Thursday, 14 September 2023 17:27

Florida: Hesperos Inc. develops in vitro model to study opioid effects Featured

A team of researchers from the University of Central Florida and Hesperos, led by Prof. James Hickman, has developed the first-ever human model to study the effects of opioid overdose and its reversal with naloxone. For the studies, the team cultured neurons of the so-called pre-Bötzinger complex on a microfluidic chip.

The United States has experienced an opioid crisis over the past 25 years. According to the U.S. CDC, nearly 841,000 people have died from drug overdoses between 1999 and March 2021. The sad background is that most of the victims had previously been prescribed painkillers by their doctors. Starting in 1996, the prescription painkiller Oxycontin was given, which the Sackler family and their company Purdue Pharma introduced to the North American market and aggressively promoted as painkilling with a supposedly very low potential for addiction. However, after the prescription period expired, patients addicted to it could no longer afford these expensive drugs and switched first to heroin, then to the less expensive and highly potent synthetic fentanyl. To date, research into issues surrounding addiction has taken place in animal models, which are known to have limited applicability to humans.

The pre-Bötzinger complex is considered the pacemaker of the respiratory center. It is part of the ventral respiratory group of neurons in the ventral area of the medulla oblongata, the brain stem located between the pons and spinal cord. The pre-Bötzinger complex coordinates the inspiratory and exspiratory groups of neurons by alternating rhythmic excitation or inhibition. In the event of an opioid overdose, this complex is the first to shut down, leading to death by suffocation in the patient.

The researchers from Orlando succeeded in developing a differentiation protocol for their model with which these neurons could be successfully developed from induced pluripotent stem cells for the first time. Immunocytochemical methods demonstrated that the neurons thus generated expressed essential pre-Bötzinger complex markers. Electrophysiological responses to pre-Bötzinger complex modulators were analyzed using patch-clamp electrophysiology.

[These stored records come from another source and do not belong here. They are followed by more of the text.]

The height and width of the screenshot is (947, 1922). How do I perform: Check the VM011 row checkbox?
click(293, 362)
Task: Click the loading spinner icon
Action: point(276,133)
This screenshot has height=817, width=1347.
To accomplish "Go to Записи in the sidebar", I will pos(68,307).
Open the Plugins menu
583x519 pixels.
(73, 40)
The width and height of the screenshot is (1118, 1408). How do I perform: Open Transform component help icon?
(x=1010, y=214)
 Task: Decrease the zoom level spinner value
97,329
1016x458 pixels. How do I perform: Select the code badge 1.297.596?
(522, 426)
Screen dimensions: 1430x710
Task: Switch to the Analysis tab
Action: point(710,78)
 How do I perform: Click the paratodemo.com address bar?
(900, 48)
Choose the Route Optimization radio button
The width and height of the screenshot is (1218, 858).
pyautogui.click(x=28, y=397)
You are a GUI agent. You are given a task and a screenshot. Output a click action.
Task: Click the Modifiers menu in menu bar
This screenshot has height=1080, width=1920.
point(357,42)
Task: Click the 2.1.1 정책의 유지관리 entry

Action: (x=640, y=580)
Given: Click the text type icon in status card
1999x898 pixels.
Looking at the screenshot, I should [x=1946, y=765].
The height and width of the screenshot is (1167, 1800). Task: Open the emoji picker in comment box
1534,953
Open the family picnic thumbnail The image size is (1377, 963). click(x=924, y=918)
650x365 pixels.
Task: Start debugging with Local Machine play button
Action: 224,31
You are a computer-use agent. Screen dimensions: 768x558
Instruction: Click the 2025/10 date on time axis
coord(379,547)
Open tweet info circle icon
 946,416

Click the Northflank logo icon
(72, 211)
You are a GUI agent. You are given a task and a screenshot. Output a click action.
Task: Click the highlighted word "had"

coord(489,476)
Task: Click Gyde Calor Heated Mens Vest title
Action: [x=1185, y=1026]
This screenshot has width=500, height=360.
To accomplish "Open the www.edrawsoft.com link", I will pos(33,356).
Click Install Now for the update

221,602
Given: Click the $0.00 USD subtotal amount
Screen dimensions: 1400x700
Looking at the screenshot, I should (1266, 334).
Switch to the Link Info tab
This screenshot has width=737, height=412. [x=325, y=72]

With their model, the scientists were able to simulate far more accurately the dose-dependent inhibition of the activity of these neurons for four different opioids with IC50 values. Efficacy by the opioid antagonist naloxone used in emergency medicine in a concentration-dependent manner was also demonstrated.

The researchers are currently establishing a human-on-a-chip with five organ replicas, including the pre-Bötzinger complex neurons, liver, heart, kidney, and skeletal muscle tissue, to monitor not only the effects of overdose, but also organ-specific functional changes in each opiate-induced overdose and rescue, among others.

The Hesperos team believes their extraordinary model paves a way for new, more effective treatments.

Original publication:
Guo X, Akanda N, Fiorino G, Nimbalkar S, Long CJ, Colón A, Patel A, Tighe PJ, Hickman JJ. Human IPSC-Derived PreBötC-Like Neurons and Development of an Opiate Overdose and Recovery Model. Adv Biol (Weinh). 2023 Sep 7:e2300276. doi: 10.1002/adbi.202300276. Epub ahead of print. PMID: 37675827.